Smith spent 11 years at McKinsey, where he ultimately co-led the organizational practice, a worldwide group of more than 100 consultants. With Jon Katzenbach, then another McKinsey guru, he wrote The Wisdom of Teams: Creating the High-Performance Organization (Harvard Business School Press, 1993), widely considered a classic. And then, in 1993, he left. He did so, he says, at a time when the firm was caught in a battle between profit-obsessed partners and those who would have pursued a broader mission. But more important, he wanted to consult on his own terms.
So Smith has passed the years since consulting for a jumble of corporate and nonprofit clients -- and thinking and writing. It's not exactly an ascetic existence: This is a guy who made some serious money over the years. But he is, in some ways, a modest person (his ambition to alter the course of humanity notwithstanding). He is not a showman and never won the notoriety of a Tom Peters or Jim Collins. The farmhouse he shares with his wife, Jane, is appropriately remote, and his Saab is showing hints of rust.

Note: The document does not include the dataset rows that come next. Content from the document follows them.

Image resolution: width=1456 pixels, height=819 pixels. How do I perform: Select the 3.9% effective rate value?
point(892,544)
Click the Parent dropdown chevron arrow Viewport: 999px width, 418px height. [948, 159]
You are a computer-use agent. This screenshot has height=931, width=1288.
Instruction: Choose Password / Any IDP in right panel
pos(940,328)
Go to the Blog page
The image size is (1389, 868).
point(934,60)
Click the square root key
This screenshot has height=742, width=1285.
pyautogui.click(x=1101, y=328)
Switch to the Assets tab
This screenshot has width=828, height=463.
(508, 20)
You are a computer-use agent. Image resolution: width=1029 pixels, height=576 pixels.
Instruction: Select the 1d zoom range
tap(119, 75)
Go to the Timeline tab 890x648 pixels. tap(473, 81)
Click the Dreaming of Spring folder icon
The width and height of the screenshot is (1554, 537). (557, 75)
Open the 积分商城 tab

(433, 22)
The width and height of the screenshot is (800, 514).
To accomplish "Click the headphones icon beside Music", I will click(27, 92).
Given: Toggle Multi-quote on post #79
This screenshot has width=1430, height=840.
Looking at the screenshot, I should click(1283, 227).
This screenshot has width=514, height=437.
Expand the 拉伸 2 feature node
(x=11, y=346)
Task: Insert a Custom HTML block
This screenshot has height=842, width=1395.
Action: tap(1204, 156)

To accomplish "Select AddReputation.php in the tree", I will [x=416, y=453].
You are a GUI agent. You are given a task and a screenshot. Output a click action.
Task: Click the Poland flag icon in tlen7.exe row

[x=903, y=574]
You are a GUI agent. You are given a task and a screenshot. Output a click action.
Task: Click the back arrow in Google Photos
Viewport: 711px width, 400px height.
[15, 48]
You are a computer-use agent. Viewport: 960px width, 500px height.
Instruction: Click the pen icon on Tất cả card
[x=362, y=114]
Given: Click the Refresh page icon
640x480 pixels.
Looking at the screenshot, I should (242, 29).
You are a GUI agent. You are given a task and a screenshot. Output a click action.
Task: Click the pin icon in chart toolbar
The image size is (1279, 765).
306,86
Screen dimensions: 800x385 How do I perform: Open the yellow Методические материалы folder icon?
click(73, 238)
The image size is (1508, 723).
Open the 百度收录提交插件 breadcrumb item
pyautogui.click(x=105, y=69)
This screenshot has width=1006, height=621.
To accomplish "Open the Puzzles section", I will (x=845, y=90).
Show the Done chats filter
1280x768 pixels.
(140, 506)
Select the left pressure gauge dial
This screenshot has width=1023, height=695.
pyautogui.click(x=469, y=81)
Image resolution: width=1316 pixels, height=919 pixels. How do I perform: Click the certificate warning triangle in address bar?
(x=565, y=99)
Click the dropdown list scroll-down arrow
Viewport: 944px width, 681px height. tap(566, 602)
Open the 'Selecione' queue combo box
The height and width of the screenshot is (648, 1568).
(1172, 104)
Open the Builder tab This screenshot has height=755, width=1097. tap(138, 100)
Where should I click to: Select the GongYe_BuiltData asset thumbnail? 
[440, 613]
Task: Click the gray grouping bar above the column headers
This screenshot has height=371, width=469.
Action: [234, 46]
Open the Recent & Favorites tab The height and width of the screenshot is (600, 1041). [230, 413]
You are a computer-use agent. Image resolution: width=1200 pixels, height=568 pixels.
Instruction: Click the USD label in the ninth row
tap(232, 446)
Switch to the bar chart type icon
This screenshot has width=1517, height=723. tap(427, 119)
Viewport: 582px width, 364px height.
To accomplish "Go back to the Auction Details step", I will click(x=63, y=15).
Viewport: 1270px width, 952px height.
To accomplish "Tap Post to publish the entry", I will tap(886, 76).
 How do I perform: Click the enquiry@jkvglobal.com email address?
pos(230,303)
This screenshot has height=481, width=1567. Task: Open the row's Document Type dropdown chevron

Gradually, he has found his way. A few years ago, he traveled to Alaska to work with the Arctic Slope Regional Corp., one of a dozen native Alaskan companies formed to ease construction of the oil pipeline. The shareholders were the Inupiat people, spread primarily around Barrow and seven other remote villages across a region the size of Minnesota. But, in pursuit of scale, the ASRC had expanded rapidly into a bunch of doggy businesses.
Here, he saw, was an organization populated by people living in the traditional world of places, as well as those in the world of purposes. The company's board of directors struggled with its dual mission of preserving Inupiat culture and providing economic opportunity -- two goals directly in opposition and, disastrously, left disconnected. Economic value fought moral values: Which would prevail?
And this was the problem: In our way of thinking, one or the other had to prevail. Markets, networks, and organizations, Smith argues, are the new communities, but they "are peculiarly vulnerable to dangerous fundamentalism" that limits their ability (and therefore ours, as individual employee-citizens) to connect value and values.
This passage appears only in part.